Tl;Dr still love gf even though she's basically offering to prostitute herself for a roommate.

For asomeone who has experienced it, Can someone describe to me what melancholy is/feels like personally?

>try acting like it
nigger this is a feels thread on a gook imageboard in 2016
We aren't in 1935 soviet union,18 is the old 13

Is anyone else stuck in this weird state of apathy? I don't have any offline friends (which doesn't bother me too much) but I pretty much find it impossible to go out and do anything with people. I am socially awkward to a certain extent, but I think the biggest obstacle for me is just not wanting to be social.

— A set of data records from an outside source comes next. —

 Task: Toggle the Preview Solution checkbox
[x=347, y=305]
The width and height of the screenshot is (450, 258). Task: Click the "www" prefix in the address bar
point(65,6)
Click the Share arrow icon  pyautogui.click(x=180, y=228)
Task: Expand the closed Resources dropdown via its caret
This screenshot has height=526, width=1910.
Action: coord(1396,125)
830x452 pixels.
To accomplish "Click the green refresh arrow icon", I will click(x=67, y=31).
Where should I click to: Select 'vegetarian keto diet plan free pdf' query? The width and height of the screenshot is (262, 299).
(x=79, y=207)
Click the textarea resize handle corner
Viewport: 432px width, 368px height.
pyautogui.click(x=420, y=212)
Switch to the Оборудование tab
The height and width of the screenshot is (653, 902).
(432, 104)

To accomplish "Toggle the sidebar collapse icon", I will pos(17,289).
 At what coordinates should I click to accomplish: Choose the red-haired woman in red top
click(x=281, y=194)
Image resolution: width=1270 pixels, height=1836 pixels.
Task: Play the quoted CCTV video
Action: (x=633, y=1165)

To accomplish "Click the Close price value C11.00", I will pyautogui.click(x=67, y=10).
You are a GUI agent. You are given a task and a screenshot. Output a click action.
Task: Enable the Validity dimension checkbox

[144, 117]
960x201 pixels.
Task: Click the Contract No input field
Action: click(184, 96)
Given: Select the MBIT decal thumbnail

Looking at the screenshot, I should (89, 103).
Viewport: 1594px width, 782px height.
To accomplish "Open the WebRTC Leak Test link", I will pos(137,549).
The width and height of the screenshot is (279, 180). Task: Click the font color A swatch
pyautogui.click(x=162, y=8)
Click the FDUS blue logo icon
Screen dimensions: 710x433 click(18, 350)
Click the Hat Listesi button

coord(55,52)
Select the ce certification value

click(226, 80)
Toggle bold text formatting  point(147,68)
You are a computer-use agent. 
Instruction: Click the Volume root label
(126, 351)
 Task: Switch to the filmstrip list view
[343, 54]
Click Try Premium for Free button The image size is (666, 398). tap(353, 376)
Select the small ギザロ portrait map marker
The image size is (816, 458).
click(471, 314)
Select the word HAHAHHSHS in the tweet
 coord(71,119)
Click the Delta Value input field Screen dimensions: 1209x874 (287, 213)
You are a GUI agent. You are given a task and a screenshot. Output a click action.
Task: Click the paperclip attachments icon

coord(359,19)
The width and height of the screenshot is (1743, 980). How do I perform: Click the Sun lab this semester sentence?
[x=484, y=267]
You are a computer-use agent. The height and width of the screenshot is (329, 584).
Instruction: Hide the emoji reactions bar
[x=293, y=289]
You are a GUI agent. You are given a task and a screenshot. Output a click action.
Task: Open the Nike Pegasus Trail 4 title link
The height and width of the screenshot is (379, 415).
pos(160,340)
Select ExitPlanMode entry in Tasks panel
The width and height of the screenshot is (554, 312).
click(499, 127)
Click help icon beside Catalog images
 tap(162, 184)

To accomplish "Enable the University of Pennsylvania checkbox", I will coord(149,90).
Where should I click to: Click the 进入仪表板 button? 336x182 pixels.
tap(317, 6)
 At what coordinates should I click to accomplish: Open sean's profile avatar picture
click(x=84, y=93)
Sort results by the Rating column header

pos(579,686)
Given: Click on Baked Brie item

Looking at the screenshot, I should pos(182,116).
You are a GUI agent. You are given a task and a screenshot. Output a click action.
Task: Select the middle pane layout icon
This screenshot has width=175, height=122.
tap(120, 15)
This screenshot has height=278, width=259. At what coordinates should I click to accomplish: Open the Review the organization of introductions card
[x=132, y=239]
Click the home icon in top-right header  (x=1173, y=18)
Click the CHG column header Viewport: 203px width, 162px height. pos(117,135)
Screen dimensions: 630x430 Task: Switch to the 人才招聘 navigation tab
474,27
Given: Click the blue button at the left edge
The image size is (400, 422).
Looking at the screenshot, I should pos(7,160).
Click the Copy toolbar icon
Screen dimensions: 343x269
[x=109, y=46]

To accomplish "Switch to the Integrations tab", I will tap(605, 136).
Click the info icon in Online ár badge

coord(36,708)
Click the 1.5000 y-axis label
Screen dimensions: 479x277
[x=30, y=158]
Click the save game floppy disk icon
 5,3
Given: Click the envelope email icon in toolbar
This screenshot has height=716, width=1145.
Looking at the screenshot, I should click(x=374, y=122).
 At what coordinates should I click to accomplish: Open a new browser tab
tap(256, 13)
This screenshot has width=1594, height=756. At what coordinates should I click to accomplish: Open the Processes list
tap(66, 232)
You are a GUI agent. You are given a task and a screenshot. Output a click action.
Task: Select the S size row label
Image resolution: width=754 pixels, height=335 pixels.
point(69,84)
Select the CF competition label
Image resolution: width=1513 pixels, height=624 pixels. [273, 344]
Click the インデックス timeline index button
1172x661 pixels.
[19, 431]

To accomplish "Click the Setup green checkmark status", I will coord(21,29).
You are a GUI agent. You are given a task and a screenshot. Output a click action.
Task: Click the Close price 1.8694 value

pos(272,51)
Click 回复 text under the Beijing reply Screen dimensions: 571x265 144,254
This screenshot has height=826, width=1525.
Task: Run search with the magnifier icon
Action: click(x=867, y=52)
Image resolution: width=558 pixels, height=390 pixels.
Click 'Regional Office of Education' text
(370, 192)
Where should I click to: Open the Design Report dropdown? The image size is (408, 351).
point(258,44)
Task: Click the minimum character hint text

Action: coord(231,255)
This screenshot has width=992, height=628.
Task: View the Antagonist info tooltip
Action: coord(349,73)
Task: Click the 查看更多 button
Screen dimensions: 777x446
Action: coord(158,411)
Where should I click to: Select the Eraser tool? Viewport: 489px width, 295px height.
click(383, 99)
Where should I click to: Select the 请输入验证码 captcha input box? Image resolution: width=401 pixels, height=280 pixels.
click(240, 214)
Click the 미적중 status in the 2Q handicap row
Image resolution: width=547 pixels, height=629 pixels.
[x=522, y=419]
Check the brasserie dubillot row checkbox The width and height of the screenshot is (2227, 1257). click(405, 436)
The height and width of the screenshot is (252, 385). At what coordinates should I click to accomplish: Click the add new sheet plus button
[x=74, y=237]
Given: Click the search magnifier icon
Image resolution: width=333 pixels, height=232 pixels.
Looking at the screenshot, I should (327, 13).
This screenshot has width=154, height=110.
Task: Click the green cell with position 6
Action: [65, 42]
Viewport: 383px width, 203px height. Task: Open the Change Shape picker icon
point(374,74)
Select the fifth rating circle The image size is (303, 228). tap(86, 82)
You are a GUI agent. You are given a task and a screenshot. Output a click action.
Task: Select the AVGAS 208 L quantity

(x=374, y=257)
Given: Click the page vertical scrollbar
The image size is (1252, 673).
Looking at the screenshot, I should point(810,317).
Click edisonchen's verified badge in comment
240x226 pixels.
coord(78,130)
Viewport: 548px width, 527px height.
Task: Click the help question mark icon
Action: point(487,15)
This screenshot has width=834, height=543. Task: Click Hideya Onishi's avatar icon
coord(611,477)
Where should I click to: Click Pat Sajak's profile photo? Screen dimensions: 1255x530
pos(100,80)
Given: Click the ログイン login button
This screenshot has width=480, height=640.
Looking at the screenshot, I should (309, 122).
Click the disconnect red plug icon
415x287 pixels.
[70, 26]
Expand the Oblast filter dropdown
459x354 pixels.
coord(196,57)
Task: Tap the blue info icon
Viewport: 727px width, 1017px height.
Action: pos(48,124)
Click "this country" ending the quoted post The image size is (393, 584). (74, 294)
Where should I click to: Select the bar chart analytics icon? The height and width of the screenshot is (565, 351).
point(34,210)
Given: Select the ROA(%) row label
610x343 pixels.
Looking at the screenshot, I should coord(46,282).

I'm kind of resigned to just committing suicide at some point. I don't feel like doing anything really. There's nothing in college that I'm interested in studying and I can't think of any jobs that would actually be fulfilling for me. I just spend every day doing nothing online/playing vidya/necessary chores/etc.

So let's think about things like this. this life will end like all threads on Sup Forums, when people stop adding to it, when people let die, I'm just saying that if people don't want something to continue they just ignore, neglect it, but that's how I see it.

I'm glad to see you're still optimistic even though things can be tough, user. Unrequited love, no matter how much you feel for the person, can be emotionally exhausting, depressing, and even frustrating. Keep your head up though. There will always be blocks in the road, but we can always find a way around it.